Polo, which so far this year has generated nearly 56 percent of its revenues through wholesale operations, was among the first apparel firms to emphasize working with retailers to get product onto the sales floor closer to need.
In the three months ended Sept. 26, net income grew to $177.5 million, or $1.75 a diluted share, from $161 million, or $1.58, in the year-ago quarter. Earnings per share exceeded analysts’ consensus estimates by 44 cents, helping to lift Polo’s shares $1.76, or 2.3 percent, to $78.47.
Revenues fell to $1.37 billion from $1.43 billion. Sales fell 3.6 percent to $1.33 billion, including a 3.7 percent decline in wholesale sales to $814.6 million and a 3.4 percent decrease in retail sales to $512.5 million. Same-store sales fell 6 percent, reflecting declines of 18 percent at Ralph Lauren stores, 4 percent at factory stores and 3 percent at Club Monaco stores, with currency fluctuation adding to the declines at Ralph Lauren and factory stores. Sales at ralphlauren.com posted a 12 percent gain in the quarter.

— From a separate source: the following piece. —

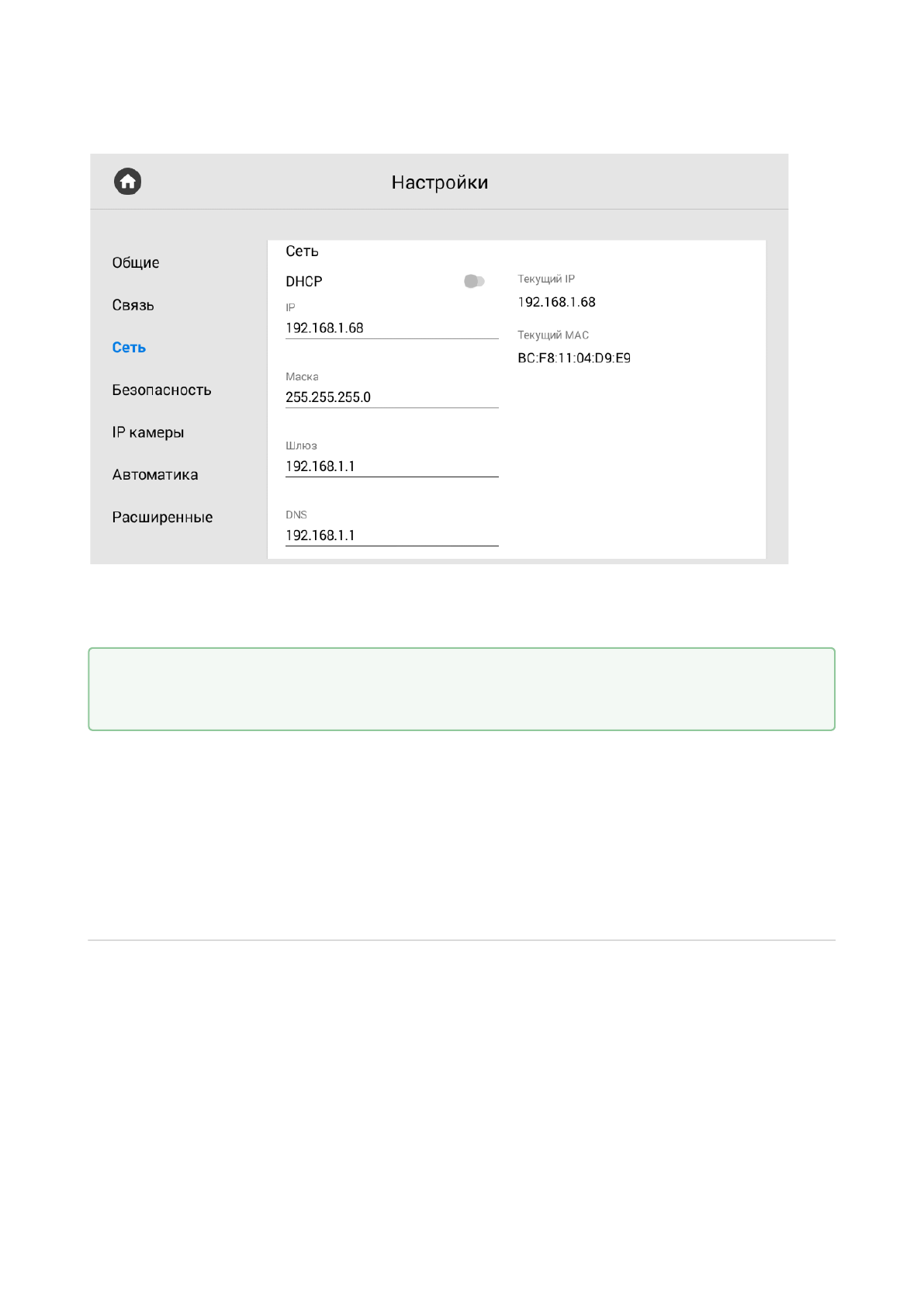The height and width of the screenshot is (1307, 924).
Task: Switch to the IP камеры section
Action: [x=148, y=432]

Gross margin rose to 57.1 percent of sales from 55.2 percent in the 2008 period. Cost of goods sold declined $51.3 million, to $589.4 million, while selling, general and administrative expenses dropped $6.6 million to $525.7 million.
“We are operating today as a leaner, stronger organization than ever before, even as our long-term growth prospects remain compelling,” said Ralph Lauren, chairman and chief executive officer.

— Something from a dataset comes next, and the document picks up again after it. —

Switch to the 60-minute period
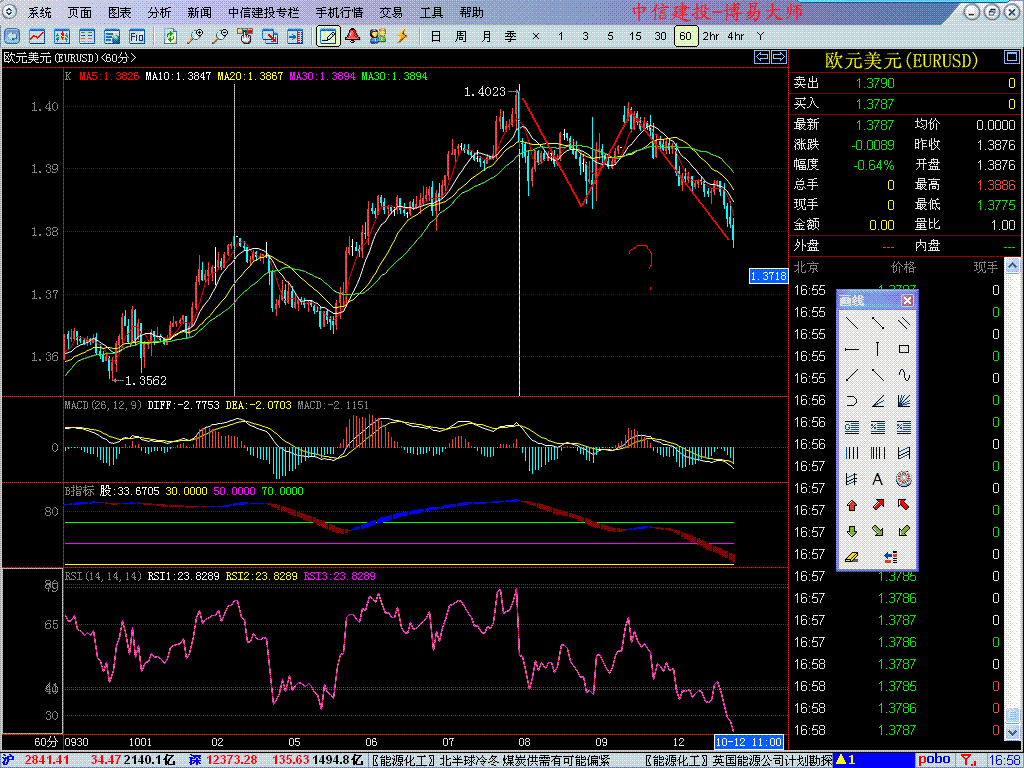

In the six months, net income dipped 0.7 percent to $254.3 million from $256.2 million, with EPS flat at $2.51 a diluted share. Total revenues declined 5.7 percent to $2.4 billion from $2.54 billion.
The company updated fiscal 2010 guidance and said it now expects revenues to decline by a midsingle-digit rate, compared with an earlier expectation of a high-single-digit decline.
“We continue to believe that Polo Ralph Lauren is well positioned to emerge from the current economic climate as a stronger company. In our opinion, this is a very well-managed company with a stable of resilient brands,” said Jennifer Black, analyst at Jennifer Black & Associates.
Farah said during the conference call to Wall Street that an increasing portion of the firm’s capital expenditure is being allocated to its international markets, or 50 percent this year versus 35 percent last year. On Jan. 1, the firm will take over control of its distribution in eight Asian countries — China, Hong Kong, Indonesia, Malaysia, the Philippines, Singapore, Taiwan and Thailand.